Research and Innovation Centre for Maltese Agriculture

Last Updated on Monday, 14 March, 2022 at 3:49 pm by Andre Camilleri

The Agricultural Research and Innovation Hub (AgriHub), within the Ministry of Agriculture, Fisheries, Food and Animal Rights, serves as a place where researchers, innovators, and farmers, both Maltese and foreign, work together to develop new agricultural practices. The project saw its commencement in 2020. It is part-financed by the European Union through the Rural Development Programme (2014-2020). The leader for this ongoing research is the Agriculture Directorate, in collaboration with a team from the Malta College of Arts, Science and Technology (MCAST) and several scientists from the International Centre for Advanced Mediterranean Agronomic Studies, CIHEAM, Bari. Collaboration between local and international researchers is essential to create an environment of excellence that brings together people with new ideas and new knowledge.

The aims of this project is to draft, finalise, validate and publish the first local IPM (Integrated Pest Management) programmes for five major crops grown locally, namely tomatoes for processing, potatoes, strawberries, olives and vines. This will provide all the necessary strategies to control pest populations and safeguard these crops. For the monitoring phase, the government has sought to invest in some of the latest technological traps available on the market. The main principle of these traps is to facilitate the monitoring of pests. For this reason, these traps are equipped with the required technology and artificial intelligence. The traps, which are powered up by solar energy, catch pests through the use of pheromones and can determine the total count of pests caught everyday and assess the severity of pest populations. Other data parameters, such as weather and soil conditions, are also fed to the system which can be accessed from the office or elsewhere via a connection. 

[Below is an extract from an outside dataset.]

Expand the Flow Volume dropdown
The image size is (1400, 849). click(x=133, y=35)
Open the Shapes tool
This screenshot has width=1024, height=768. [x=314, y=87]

The Directorate is also in the process of developing computerised models which will allow us to predict how certain pest populations will develop during the growing season of the crop. The five pests that are being studied are Tuta absoluta (susa tat-tadam), Lobesia botrana (susa tad-dwieli), Bactrocera oleae (dubbiena taż-żebbuġ), Phthorimaea operculella (susa tal-patata) and Tetranychus urticae (red spider).  

Through the generation of the prediction models, the Directorate will be in a position to guide farmers on the ideal timing to take the necessary action to control the pest populations effectively and in a more sustainable manner. 

Another part of the project aims to study and determine ways and methods to improve local fodder production, such as identifying the ideal crop, including its subspecies, and possibilities of silage production. 

To date, over 27 farmers and entities have already participated in the monitoring phase of this project. This year, we intend to perform additional monitoring on all the mentioned pests and engage more farmers and entities to help us obtain more data, which will fine-tune the models being developed.